Harness Engineering: Evolution of MLOps to AutoMLOps
How Harness Engineering looks like for your MLOps setup
Hey there 👋,
Everyone is talking about Karpathy’s AutoResearch, or at least almost done talking about it.
The idea is simple and intuitive: an AI coding agent, like Claude Code, Codex, or a similar tool, reads a research-direction file, edits the training code, runs a short experiment, scores the result against a frozen metric, and then either keeps the change or reverts it.
That is what we mean when we say “the agent” later in this post. Not a magical AI scientist. Just an agent running inside a very specific contract: it can edit some parts of the codebase, it cannot edit the evaluator, and it only keeps changes that improve the metric.
This is a powerful idea because it changes the shape of experimentation.

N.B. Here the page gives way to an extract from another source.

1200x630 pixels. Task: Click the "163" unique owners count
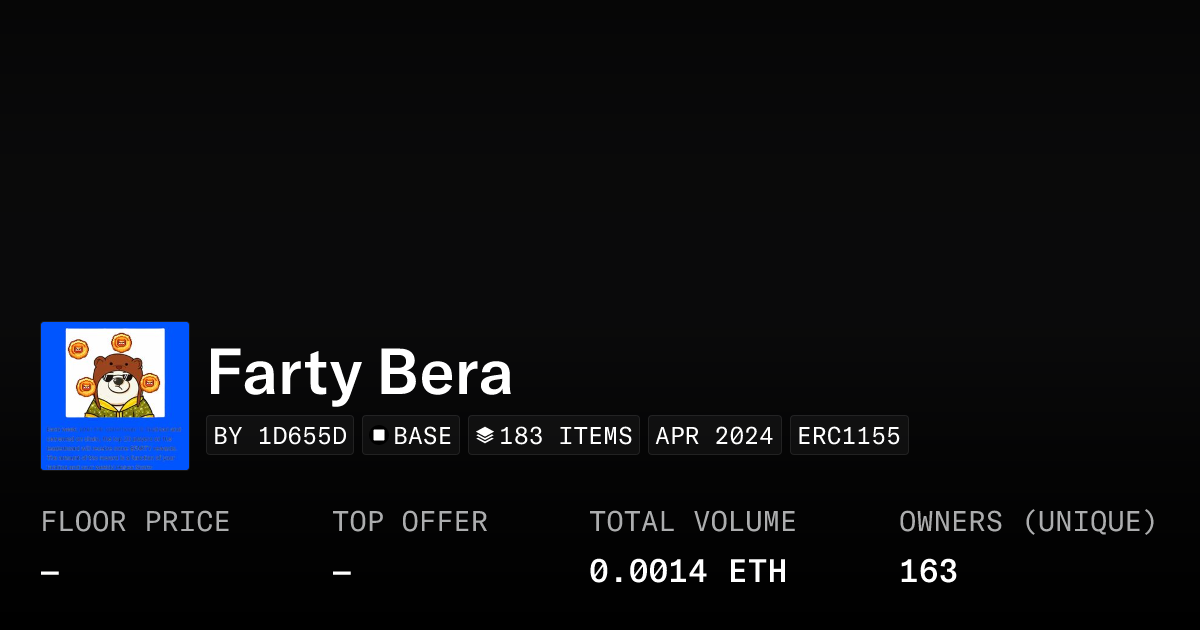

Instead of a human trying one idea, waiting for the run to finish, checking the result, and then manually trying the next idea, the agent can keep trying small changes on its own. Overnight, on a machine, without a human sitting in the loop.
But once you move away from a clean research setup and think about real production ML systems, the question becomes more interesting.
How does this apply to a real MLOps setup? Can it make the experimentation cycle faster than what teams have already built? And most importantly, how do you make sure the agent is not just improving an offline ML metric while the actual business metric stays flat?
That is where things become important for AI/ML engineers.
MLOps as a discipline has mostly focused on making ML systems reliable: tracking experiments, versioning models, reproducing training runs, monitoring drift, and deploying models safely. But AutoResearch introduces a new possibility. What if the experimentation loop itself becomes partially automated?
Once you start thinking seriously about that, you realize traditional MLOps is not quite enough. With what LLMs and coding agents are now making possible, we may need a new layer on top of MLOps. In this post, we will call that layer AutoMLOps. This is exactly harness engineering for MLOps.
This is not an official term. Think of it as a useful mental model.
AutoMLOps is not just “add an AI agent to your ML workflow.” Teams are already using agents for literature review, code generation, feature engineering, PR review, and experiment planning. That is useful, but it is only the beginning.
AutoMLOps is what comes after that. It is an end-to-end experimentation loop where the agent can run unattended, but only inside boundaries designed by humans. The goal is not to replace ML engineers. The goal is to let agents safely explore small implementation and optimization ideas while humans design the problem, the metric, the evaluation gates, and the production constraints.
In this post, we will walk through how MLOps has been evolving toward this moment, what an AutoResearch plus MLOps stack could look like, and the four investments that can help teams get there.
The agent itself is the easy part. The system underneath decides whether the overnight run produces something useful or just an expensive overfit. That system is the real foundation of AutoMLOps.
#sponsored:
Learn from the Data leaders on moving agentic AI from experiments to production.
In 90 minutes you’ll see how to:
Build pragmatic data foundations for AI
Set up governance that scales across teams with continuous learning
Pick the right database for AI workloads
Show business impact early enough to keep adoption alive
A 60-Second Refresher on AutoResearch
AutoResearch is built around a very clean setup.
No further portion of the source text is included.